Les stoïciens vivaient sous des empereurs capricieux, imprévisibles, souvent brutaux dans un monde où dire non au pouvoir pouvait coûter la vie. Ils connaissaient les dominants qui changeaient les règles selon leur humeur, qui confondaient leur volonté avec la loi, et leur intérêt avec le destin du monde. Ils savaient ce que c’est que de vivre sous un pouvoir qui exige l’adhésion plus que le respect, la loyauté plus que la raison.
Les « nouveaux empereurs » d’aujourd’hui ne portent plus de couronnes, mais ils parlent le langage de la domination. Nous les voyons incarner cette figure moderne du prince impulsif, qui transforme la politique en rapport de force permanent, l’alliance en transaction, la vérité en variable. Comme les rois d’autrefois, il gouverne par l’affect, la menace et la mise en scène.
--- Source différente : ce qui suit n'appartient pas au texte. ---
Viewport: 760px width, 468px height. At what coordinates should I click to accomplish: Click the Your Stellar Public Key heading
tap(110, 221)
Il ne cherche pas l’ordre, mais la soumission. Pas l’équilibre, mais la victoire.
Face à cela, le stoïcisme n’est pas une fuite. C’est une résistance. Les stoïciens ne prenaient pas les armes contre le dominant ; ils refusaient de lui donner ce qu’il réclamait le plus : leur esprit. Ils savaient que le dominant peut confisquer des terres, lever des impôts, exiler des corps, tuer, mais qu’il ne peut rien contre une conscience qui reste droite.
Le monde géopolitique actuel ne ressemble-t-il pas à Rome à la fin de la République : les règles communes s’effritent, les institutions sont contournées, la brutalité redevient un langage acceptable. Les alliances se font et se défont au gré des intérêts immédiats. La loi du plus fort prétend remplacer celle du droit. Et beaucoup se demandent s’il faut céder, s’adapter, ou se taire.
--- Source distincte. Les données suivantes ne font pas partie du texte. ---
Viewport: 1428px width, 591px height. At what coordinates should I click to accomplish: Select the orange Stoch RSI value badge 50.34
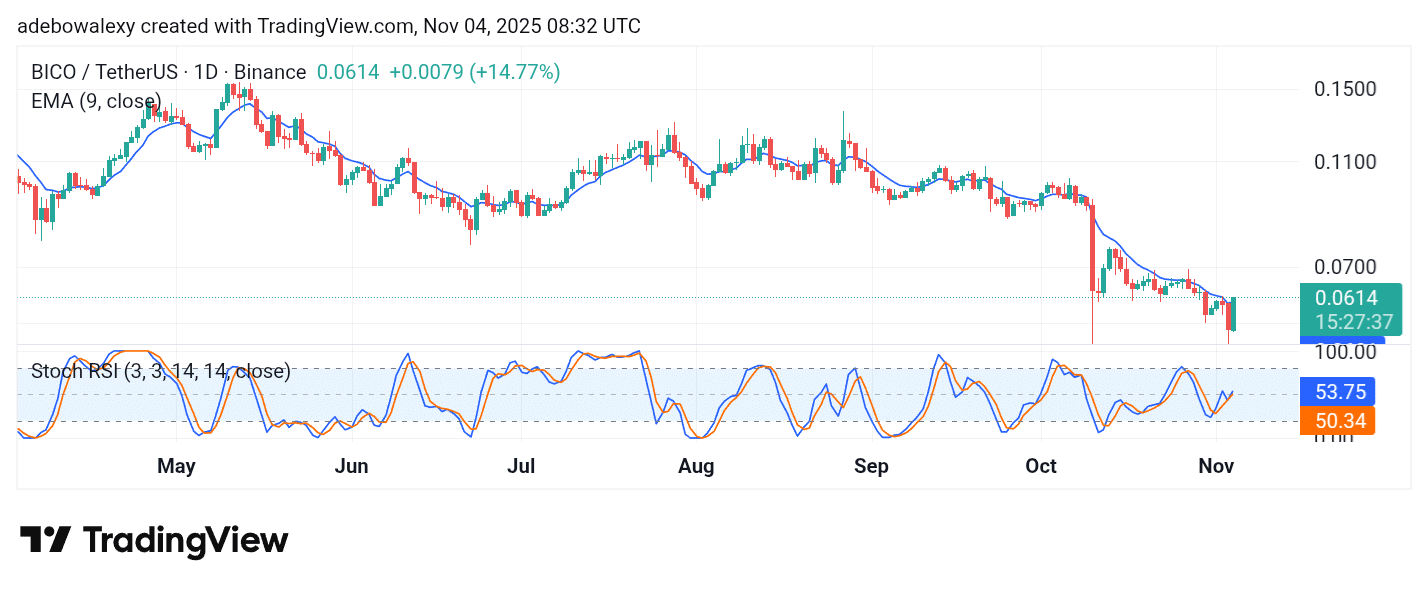(1337, 421)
Les stoïciens répondraient : tu dois.
- Tu dois rester fidèle à ce qui dépend de toi.
- Tu dois refuser le mensonge, même s’il est rentable.
- Tu dois défendre la raison, même quand elle est minoritaire.
- Tu dois préserver la dignité, même lorsque le monde s’en moque.
Dire non au dominant, hier comme aujourd’hui, ce n’est pas provoquer ; C’est ne pas se laisser définir par lui. C’est refuser que l’agenda des puissants devienne notre boussole morale. C’est comprendre que la véritable souveraineté commence là où s’arrête la peur. Être stoïcien aujourd’hui, ce n’est pas nier la puissance des nouveaux empereurs. C’est les regarder pour ce qu’ils sont : des événements extérieurs : bruyants, instables, passagers. Ce qui demeure, ce n’est pas leur règne, mais notre capacité à rester justes dans un monde injuste, lucides dans un monde agité, libres dans un monde qui voudrait nous lier.
Soyons stoïciens, soyons les Sénèque, Épictète ou Marc Aurèle modernes.
Non par nostalgie antique, mais par nécessité contemporaine.